Directions for this task
Reproduce verbatim the line containing "The image size is (1568, 718)." and every line that follows it through the end of the entries below, omitting all pictures.

The data
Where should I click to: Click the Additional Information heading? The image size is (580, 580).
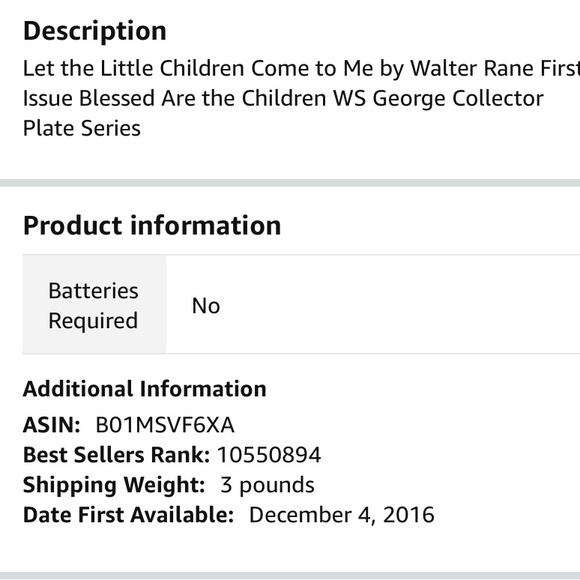pos(145,389)
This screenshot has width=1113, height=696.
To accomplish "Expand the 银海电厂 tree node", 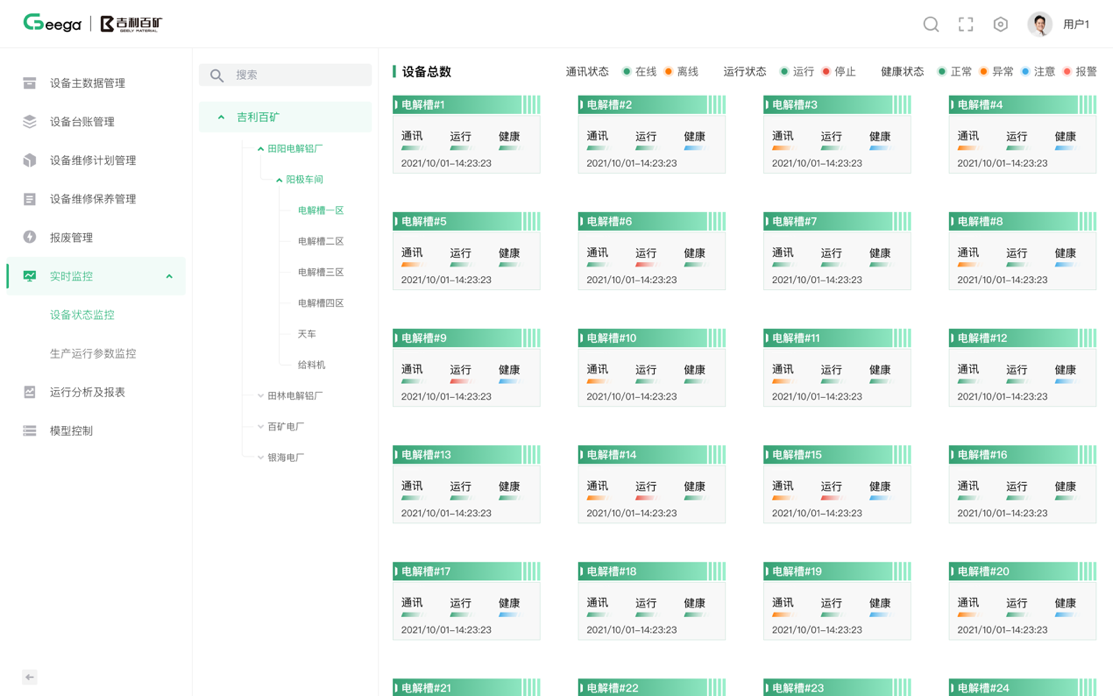I will (260, 458).
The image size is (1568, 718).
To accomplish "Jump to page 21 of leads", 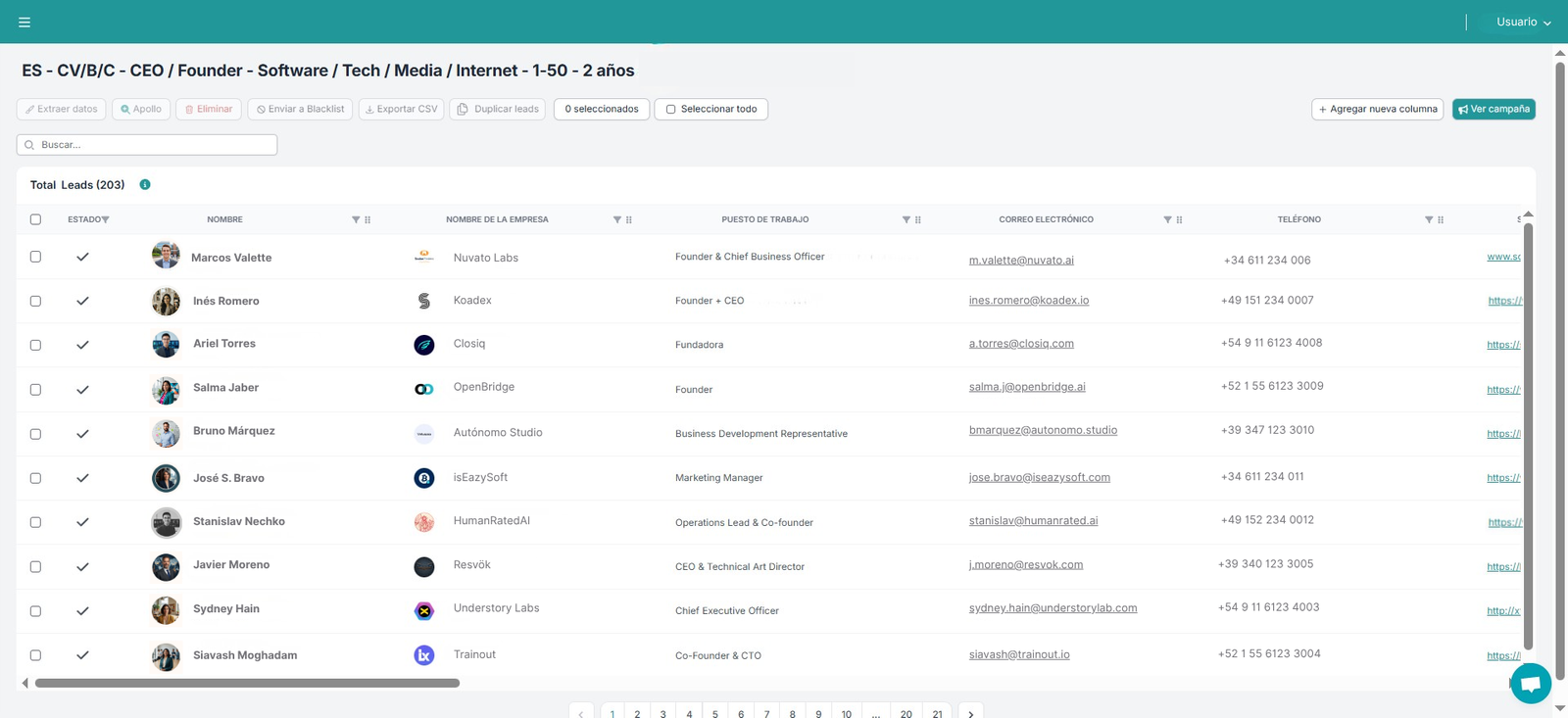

Expected output
The image size is (1568, 718).
To accomplish "Jump to page 21 of leads", 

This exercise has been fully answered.